Data records START
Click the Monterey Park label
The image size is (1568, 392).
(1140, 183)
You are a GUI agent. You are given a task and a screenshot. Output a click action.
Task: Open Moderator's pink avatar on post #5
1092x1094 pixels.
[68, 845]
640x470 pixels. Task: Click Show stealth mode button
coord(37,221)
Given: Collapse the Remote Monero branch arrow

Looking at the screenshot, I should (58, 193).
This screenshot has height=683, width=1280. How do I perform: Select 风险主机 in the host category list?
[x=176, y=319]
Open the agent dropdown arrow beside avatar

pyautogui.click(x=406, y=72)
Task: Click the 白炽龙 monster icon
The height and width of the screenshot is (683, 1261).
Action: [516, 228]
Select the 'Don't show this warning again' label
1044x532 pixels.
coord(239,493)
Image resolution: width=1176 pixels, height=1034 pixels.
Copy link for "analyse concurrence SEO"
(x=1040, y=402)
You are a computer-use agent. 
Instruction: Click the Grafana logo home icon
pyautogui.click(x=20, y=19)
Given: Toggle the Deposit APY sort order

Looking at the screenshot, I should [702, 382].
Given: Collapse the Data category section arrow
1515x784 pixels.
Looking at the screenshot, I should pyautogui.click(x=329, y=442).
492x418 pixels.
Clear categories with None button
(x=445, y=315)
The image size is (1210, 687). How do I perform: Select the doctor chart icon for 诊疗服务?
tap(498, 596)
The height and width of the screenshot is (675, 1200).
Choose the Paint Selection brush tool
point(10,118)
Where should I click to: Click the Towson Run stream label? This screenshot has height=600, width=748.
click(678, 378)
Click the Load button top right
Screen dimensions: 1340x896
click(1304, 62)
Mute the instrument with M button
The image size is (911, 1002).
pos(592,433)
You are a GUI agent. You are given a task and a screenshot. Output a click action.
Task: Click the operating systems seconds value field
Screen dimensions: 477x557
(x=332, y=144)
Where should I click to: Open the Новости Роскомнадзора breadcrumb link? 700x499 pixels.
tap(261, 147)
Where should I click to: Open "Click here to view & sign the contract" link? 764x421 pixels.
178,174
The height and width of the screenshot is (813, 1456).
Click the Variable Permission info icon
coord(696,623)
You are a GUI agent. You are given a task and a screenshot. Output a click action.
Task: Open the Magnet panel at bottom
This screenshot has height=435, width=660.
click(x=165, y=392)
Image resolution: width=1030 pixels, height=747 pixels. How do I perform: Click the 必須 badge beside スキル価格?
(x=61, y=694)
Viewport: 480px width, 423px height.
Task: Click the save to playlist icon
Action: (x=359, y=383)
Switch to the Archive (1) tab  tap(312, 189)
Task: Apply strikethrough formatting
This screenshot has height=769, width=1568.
Data records END
_Assignment:_ Every record shown above should be written out again exactly.

_Task answer:_
Click the Monterey Park label
The image size is (1568, 392).
(1140, 183)
You are a GUI agent. You are given a task and a screenshot. Output a click action.
Task: Open Moderator's pink avatar on post #5
1092x1094 pixels.
[68, 845]
640x470 pixels. Task: Click Show stealth mode button
coord(37,221)
Given: Collapse the Remote Monero branch arrow

Looking at the screenshot, I should (58, 193).
This screenshot has height=683, width=1280. How do I perform: Select 风险主机 in the host category list?
[x=176, y=319]
Open the agent dropdown arrow beside avatar

pyautogui.click(x=406, y=72)
Task: Click the 白炽龙 monster icon
The height and width of the screenshot is (683, 1261).
Action: [516, 228]
Select the 'Don't show this warning again' label
1044x532 pixels.
coord(239,493)
Image resolution: width=1176 pixels, height=1034 pixels.
Copy link for "analyse concurrence SEO"
(x=1040, y=402)
You are a computer-use agent. 
Instruction: Click the Grafana logo home icon
pyautogui.click(x=20, y=19)
Given: Toggle the Deposit APY sort order

Looking at the screenshot, I should [702, 382].
Given: Collapse the Data category section arrow
1515x784 pixels.
Looking at the screenshot, I should pyautogui.click(x=329, y=442).
492x418 pixels.
Clear categories with None button
(x=445, y=315)
The image size is (1210, 687). How do I perform: Select the doctor chart icon for 诊疗服务?
tap(498, 596)
The height and width of the screenshot is (675, 1200).
Choose the Paint Selection brush tool
point(10,118)
Where should I click to: Click the Towson Run stream label? This screenshot has height=600, width=748.
click(678, 378)
Click the Load button top right
Screen dimensions: 1340x896
click(1304, 62)
Mute the instrument with M button
The image size is (911, 1002).
pos(592,433)
You are a GUI agent. You are given a task and a screenshot. Output a click action.
Task: Click the operating systems seconds value field
Screen dimensions: 477x557
(x=332, y=144)
Where should I click to: Open the Новости Роскомнадзора breadcrumb link? 700x499 pixels.
tap(261, 147)
Where should I click to: Open "Click here to view & sign the contract" link? 764x421 pixels.
178,174
The height and width of the screenshot is (813, 1456).
Click the Variable Permission info icon
coord(696,623)
You are a GUI agent. You are given a task and a screenshot. Output a click action.
Task: Open the Magnet panel at bottom
This screenshot has height=435, width=660.
click(x=165, y=392)
Image resolution: width=1030 pixels, height=747 pixels. How do I perform: Click the 必須 badge beside スキル価格?
(x=61, y=694)
Viewport: 480px width, 423px height.
Task: Click the save to playlist icon
Action: (x=359, y=383)
Switch to the Archive (1) tab  tap(312, 189)
Task: Apply strikethrough formatting
This screenshot has height=769, width=1568.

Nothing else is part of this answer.